Bandwidth-Aware Layer Selection in an SFU

When a publisher sends three simulcast resolutions or an SVC stream with multiple spatial/temporal layers, the SFU must decide — per subscriber, continuously — which layer to forward. This guide is part of the Selective Forwarding Unit Design guide, and the exact problem it solves is this: given a subscriber’s transport-cc bitrate estimate that updates several times a second, pick the highest layer that fits inside that budget, switch cleanly when the budget moves, request a keyframe on every upswitch, and damp the decision with hysteresis so the stream does not oscillate.

Context & Trade-offs

The input signal is the subscriber’s available outgoing bitrate, derived from transport-wide congestion control feedback the way the Bandwidth Estimation & Congestion Control guide describes — updated roughly every 200 ms–1 s. The output is a layer index. The naive mapping (pick the highest layer whose nominal bitrate is below the estimate) oscillates badly: a momentary dip from 1.6 Mbps to 1.1 Mbps drops a subscriber from the 1.5 Mbps high layer to the 600 kbps mid layer, the freed headroom immediately reads as available again, and the SFU upswitches — producing a visible quality flap every few hundred milliseconds.

Two mechanisms tame this. Asymmetric thresholds: downswitch fast (protect the link the moment the estimate falls below the current layer’s bitrate) but upswitch slowly (require the estimate to clear the next layer’s bitrate by a margin and hold it). Hysteresis / dwell time: enforce a minimum time at a layer before another switch is allowed, commonly 2–3 s for upswitches, so a flapping estimate cannot drive a flapping stream. The cost of getting this wrong is concrete — every upswitch costs a keyframe (a large intra frame), so excessive switching both spikes bandwidth and undoes the savings simulcast was meant to deliver.
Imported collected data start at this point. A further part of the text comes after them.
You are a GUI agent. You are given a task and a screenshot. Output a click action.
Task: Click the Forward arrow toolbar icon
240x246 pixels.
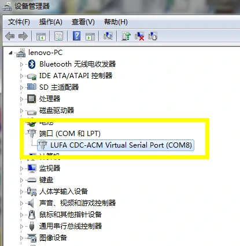point(23,36)
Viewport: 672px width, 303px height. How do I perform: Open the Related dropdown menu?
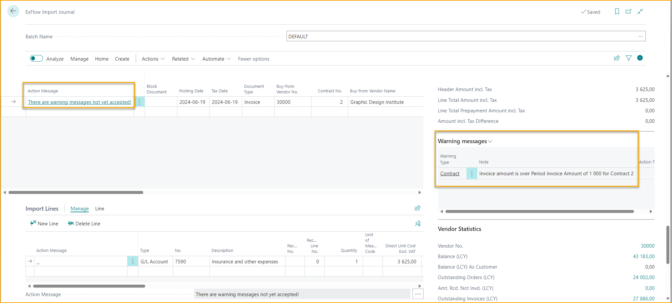pos(183,59)
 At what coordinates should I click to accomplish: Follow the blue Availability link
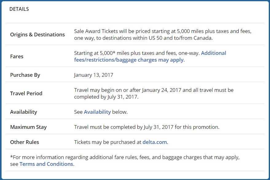click(x=97, y=112)
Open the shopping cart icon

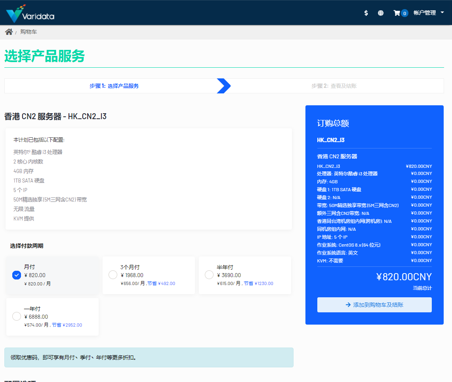(x=397, y=13)
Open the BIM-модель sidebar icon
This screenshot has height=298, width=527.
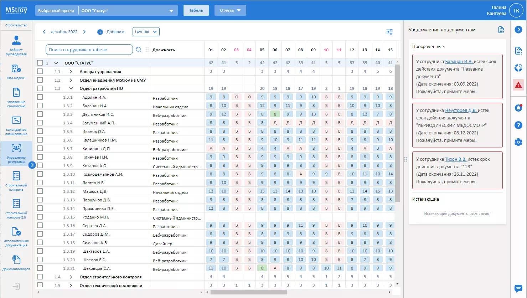pos(16,71)
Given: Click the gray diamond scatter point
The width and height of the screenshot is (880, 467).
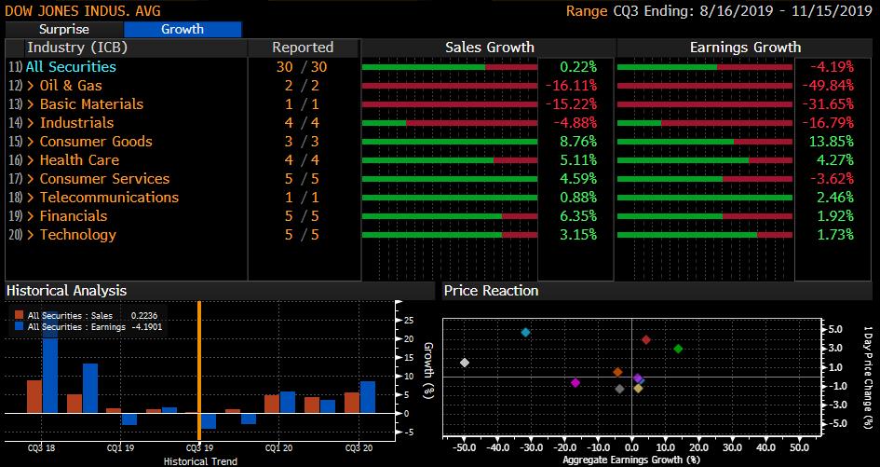Looking at the screenshot, I should tap(619, 389).
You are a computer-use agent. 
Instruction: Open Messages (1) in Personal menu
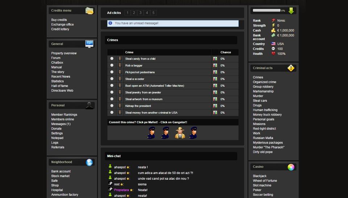click(61, 124)
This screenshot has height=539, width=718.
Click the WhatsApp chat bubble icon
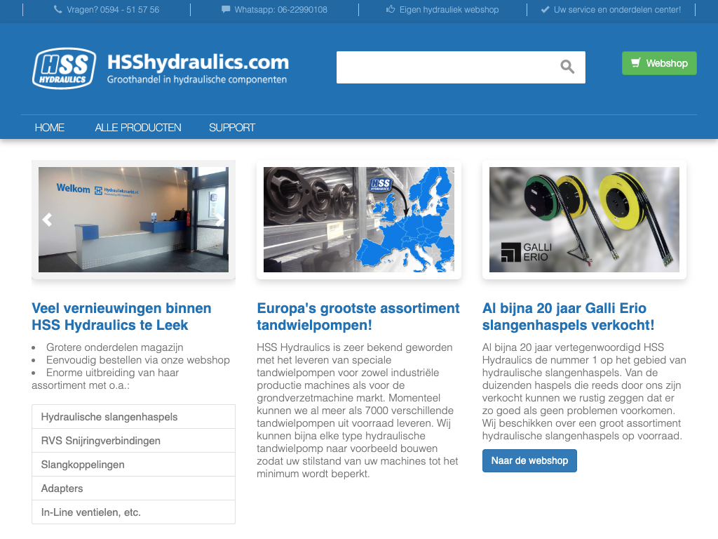pos(225,10)
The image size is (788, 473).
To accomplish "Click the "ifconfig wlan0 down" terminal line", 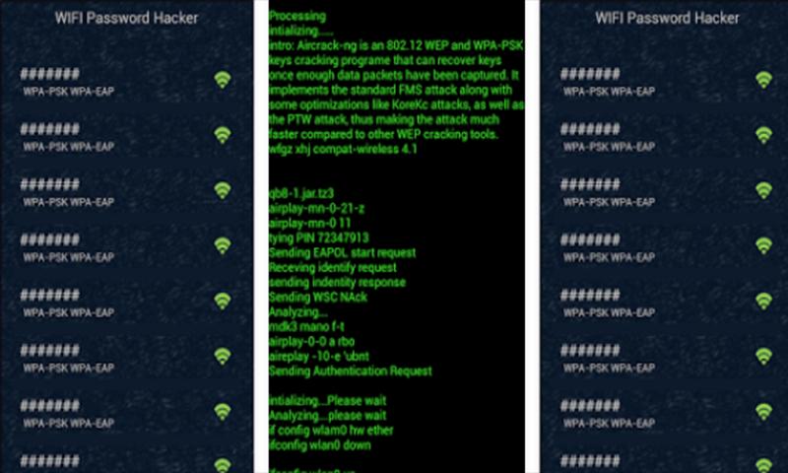I will (319, 444).
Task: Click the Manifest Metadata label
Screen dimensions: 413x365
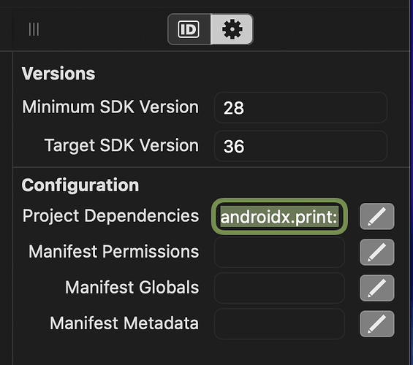Action: (124, 323)
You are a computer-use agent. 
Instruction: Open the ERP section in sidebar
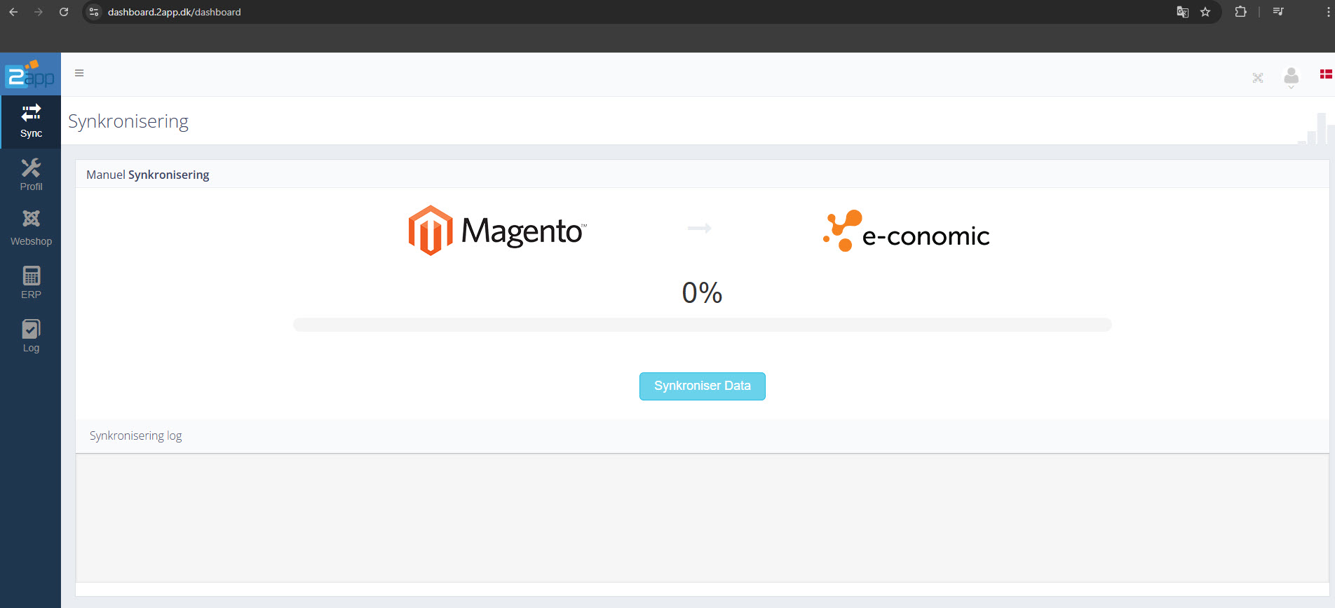[31, 282]
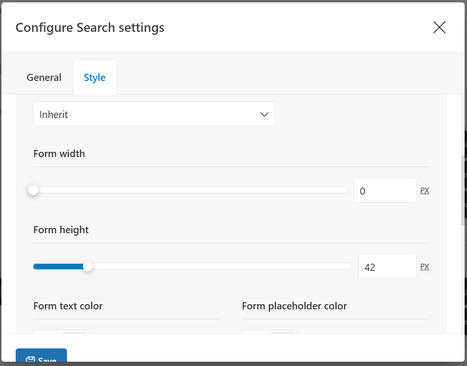Click the Form width slider handle
Viewport: 467px width, 366px height.
coord(33,190)
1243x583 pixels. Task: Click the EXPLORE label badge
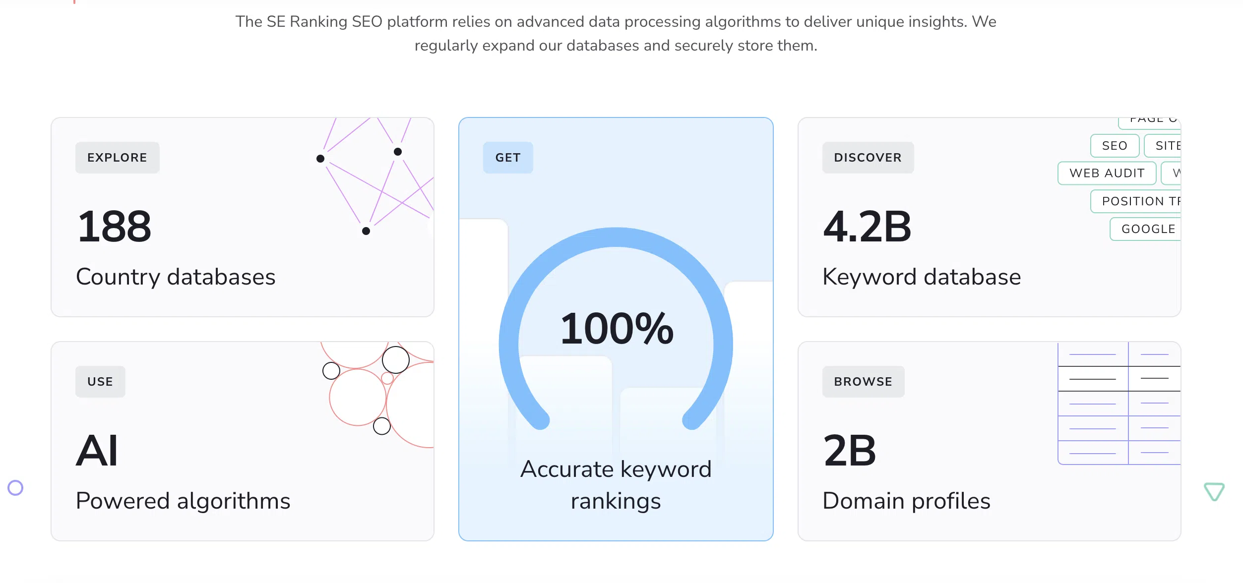click(x=117, y=158)
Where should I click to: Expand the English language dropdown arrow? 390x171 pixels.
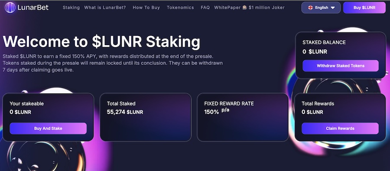coord(332,8)
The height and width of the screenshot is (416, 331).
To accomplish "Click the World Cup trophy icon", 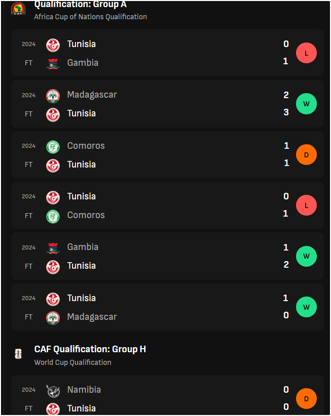I will (18, 354).
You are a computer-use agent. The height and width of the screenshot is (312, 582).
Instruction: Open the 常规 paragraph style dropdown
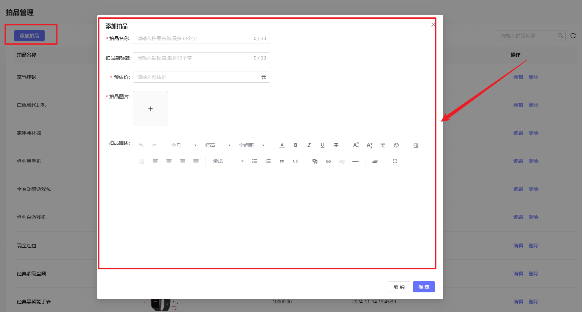coord(228,161)
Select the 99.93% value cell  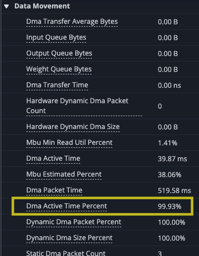tap(169, 206)
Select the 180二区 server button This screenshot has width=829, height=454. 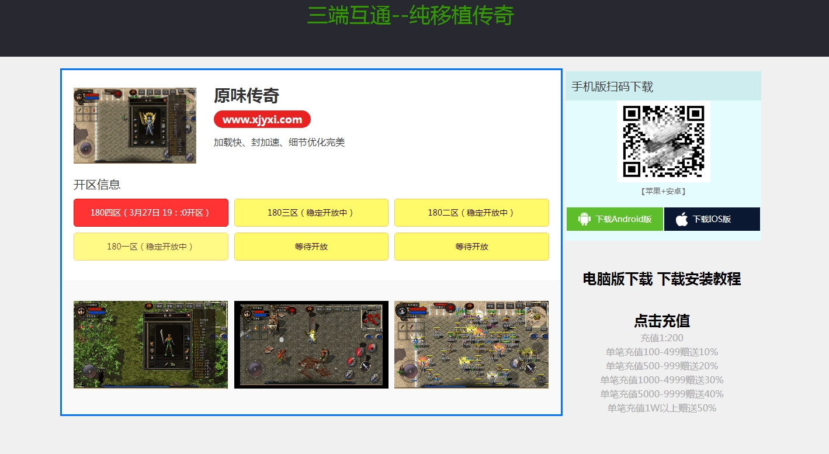[471, 213]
The publisher-side encoding this depends on is configured per Simulcast & SVC Implementation, and the room-wide selection policy is the subject of Simulcast-Aware Forwarding.

Layer	Resolution	Target bitrate	Upswitch-into threshold	Downswitch-out threshold
Low	320×180	150 kbps	— (floor)	< 180 kbps
Mid	640×360	600 kbps	> 750 kbps held 2 s	< 660 kbps
High	1280×720	1500 kbps	> 1850 kbps held 2 s	< 1650 kbps

The asymmetry is deliberate: the upswitch-into threshold sits ~25% above the layer’s target bitrate, while the downswitch-out threshold sits ~10% above it — so the bands overlap and a single estimate value never sits in both an upswitch and a downswitch zone.

One more variable shapes the table: how much the SFU trusts the estimate. The transport-cc bitrate is itself a smoothed quantity that already absorbs short bursts of loss, so layering a second long smoothing window on top of it makes the selector sluggish without improving stability. Prefer a thin moving median (3–5 samples) over the raw estimate to reject single-sample spikes, then let the dwell timer — not additional averaging — do the rest of the de-noising. On a 1 s feedback cadence a 5-sample median already spans the dwell window, so the two mechanisms compose rather than fight.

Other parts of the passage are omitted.